I
should have written more of these reflections as the course was progressing,
but life sometimes gets busy, and I find I am left with a few to do at the end
of the term. However, this gives me an opportunity that writing earlier entries
wouldn’t have—I get to reflect on all the pieces we have read this term. The great thing about this is that I can gauge the impact of the various
writings over time. It’s immediately apparent that some works have stayed with
me more than others. This leads to the natural question to ponder of “why?”.
The works that have really stuck with me are
“This Is America” (the music video by Childish Gambino aka Donald Glover), “The
Song my Paddle Sings” (Emily Pauline Johnson), and “Battle Royal” (Ralph
Ellison). These are quite different works and, at first glance, bear little in
common. Johnson’s poem is quite a traditional poetic form, with rhyming and
meter. Ellison’s work is a short narrative. Glover’s piece is very colloquial
song lyrics with a variety of dance forms and musical elements. Yet under this
there are three common threads that I believe draw me to these works.

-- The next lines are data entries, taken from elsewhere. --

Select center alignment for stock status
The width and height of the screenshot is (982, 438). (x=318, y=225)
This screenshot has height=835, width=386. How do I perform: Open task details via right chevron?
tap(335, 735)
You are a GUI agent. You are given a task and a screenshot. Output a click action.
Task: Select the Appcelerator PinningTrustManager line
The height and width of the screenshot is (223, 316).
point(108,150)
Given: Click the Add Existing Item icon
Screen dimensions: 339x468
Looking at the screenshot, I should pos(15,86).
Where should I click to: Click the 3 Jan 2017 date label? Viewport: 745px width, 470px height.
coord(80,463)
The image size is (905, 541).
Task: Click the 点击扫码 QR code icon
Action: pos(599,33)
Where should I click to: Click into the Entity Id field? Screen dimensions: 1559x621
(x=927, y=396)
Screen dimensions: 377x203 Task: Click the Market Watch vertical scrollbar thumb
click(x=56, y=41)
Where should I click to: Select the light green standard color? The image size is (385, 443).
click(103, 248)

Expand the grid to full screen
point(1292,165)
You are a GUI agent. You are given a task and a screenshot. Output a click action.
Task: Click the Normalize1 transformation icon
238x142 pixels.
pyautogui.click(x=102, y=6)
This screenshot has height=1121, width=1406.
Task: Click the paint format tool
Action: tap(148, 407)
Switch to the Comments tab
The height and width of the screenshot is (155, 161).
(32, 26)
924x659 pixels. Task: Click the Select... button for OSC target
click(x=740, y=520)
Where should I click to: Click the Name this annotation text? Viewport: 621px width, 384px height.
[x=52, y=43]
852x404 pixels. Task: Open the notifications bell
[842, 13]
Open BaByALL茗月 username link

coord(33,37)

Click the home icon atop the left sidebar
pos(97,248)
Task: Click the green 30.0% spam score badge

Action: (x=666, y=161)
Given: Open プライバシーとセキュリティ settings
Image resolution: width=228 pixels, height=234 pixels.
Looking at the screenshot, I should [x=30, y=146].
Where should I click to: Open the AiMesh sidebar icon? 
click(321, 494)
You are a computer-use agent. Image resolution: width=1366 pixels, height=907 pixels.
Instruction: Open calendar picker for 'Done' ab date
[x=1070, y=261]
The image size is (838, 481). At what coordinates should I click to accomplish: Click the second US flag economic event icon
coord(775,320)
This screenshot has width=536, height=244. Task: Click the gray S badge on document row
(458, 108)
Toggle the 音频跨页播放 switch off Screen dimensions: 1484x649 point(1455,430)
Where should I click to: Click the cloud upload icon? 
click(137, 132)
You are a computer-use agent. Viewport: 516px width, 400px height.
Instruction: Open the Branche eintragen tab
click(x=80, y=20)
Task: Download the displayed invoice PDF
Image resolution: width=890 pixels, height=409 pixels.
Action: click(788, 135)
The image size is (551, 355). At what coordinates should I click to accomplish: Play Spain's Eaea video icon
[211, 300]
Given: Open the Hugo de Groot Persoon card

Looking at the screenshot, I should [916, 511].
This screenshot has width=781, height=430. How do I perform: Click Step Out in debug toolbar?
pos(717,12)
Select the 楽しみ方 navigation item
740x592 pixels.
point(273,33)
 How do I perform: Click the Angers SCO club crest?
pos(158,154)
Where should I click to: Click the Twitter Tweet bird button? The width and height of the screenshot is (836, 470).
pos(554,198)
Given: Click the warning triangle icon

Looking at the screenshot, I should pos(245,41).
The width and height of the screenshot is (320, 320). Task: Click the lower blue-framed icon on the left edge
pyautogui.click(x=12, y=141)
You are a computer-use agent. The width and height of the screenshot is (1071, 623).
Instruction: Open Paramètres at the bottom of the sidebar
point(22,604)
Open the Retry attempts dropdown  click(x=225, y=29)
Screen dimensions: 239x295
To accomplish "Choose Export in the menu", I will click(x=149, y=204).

The first is the use of quite ordinary
and common language. “Battle Royal” may be the most ‘educated’ sounding, with
the use of words such as “emphatically” (“I was warned emphatically to forget
what he had said…”), “oration” (“On my graduation day I delivered an
oration…”), and “anarchy” (“Everyone fought hysterically. It was complete
anarchy.”), but even these words are not so uncommon. “The Song my Paddle
Sings” fits in the middle, with quite plain and straightforward language (such
as “The river rolls in its rocky bed; / My paddle is plying its way ahead;
/Dip, Dip, / While the waters flip / In foam as over the breast we slip.”),
even if it’s used to great affect. “This Is America” contains the most common
(“Yeah, yeah, I’m so cold like yeah / I’m so dope like yeah / We gon’ blow like
yeah”), in that it’s very much a reflection of the current popular music scene,
particularly genre’s like rap. For me, this makes these works easily
accessible, and I don’t have to spend lots of time looking up words to find out
what they mean.
The second thing in common is that each
of these pieces are works by minority voices. Each of them, in their own way,
speaks to things pertinent to their culture and place. As part of the dominant
Caucasian population in North America, these works connect me to different
viewpoints. Johnson’s was one I could identify with, as I have canoed, yet I
haven’t done so through rapids, and I found her description very exhilarating
(“And forward far the rapids roar, / Fretting their margin for evermore. /
Dash, dash, / With a mighty crash, / They seethe, and boil, and bound, and
splash.”). When Ellison writes
I
stumbled about like a baby or drunken man. The smoke had become thicker and
with each new blow it seemed to sear and further restrict my lungs. My saliva
became like hot bitter glue. … Streaks of blue light filled the black world
behind the blindfold.
I could feel his
exertion, and pain. I felt the panic of someone, educated like myself, being
forced to fight. The lines “You just a big dawg, yeah / I kenneled him in the
backyard / No proper life to a dog / For a big dog” in “This Is America” really
hit home for me that for a person of colour in the States, no matter how
successful they become, they are still kept trapped by racism and violence.
Lastly, I think these three pieces stick
with me because of how they use language. They paint very vivid pictures for
me, and make me feel, in a more diluted way, the emotions of the subjects in
the works. The examples above show this quite well, but Ellison's piece, as the
longest, contains other great examples such as “She seemed like a fair
bird-girl girdled in veils calling to me from the angry surface of some gray
and threatening sea.” Other great uses of language in Johnson’s poem are
exemplified with “The river slips through its silent bed. / Sway, sway, / As
the bubbles spray / and fall in tinkling tunes away.” Not only can I feel the canoe, but I can hear
the water fall from the paddle and the small bubbles that break in the paddles
wake. When Glover sings “Guns in my area / I got the strap / I gotta carry ‘em
/ Yeah, yeah, I’ma go into this / Yeah, yeah, this is guerilla” I can picture
the young black man with his rap gangster style (whether it’s just for show or
with actual violent intent).
I guess what draws me and sticks with me are
depictions of life outside the confines of my own, especially if they use
language I can readily consume, and do so in a way that makes me see and feel,
even if only partially, what the subjects in the works do.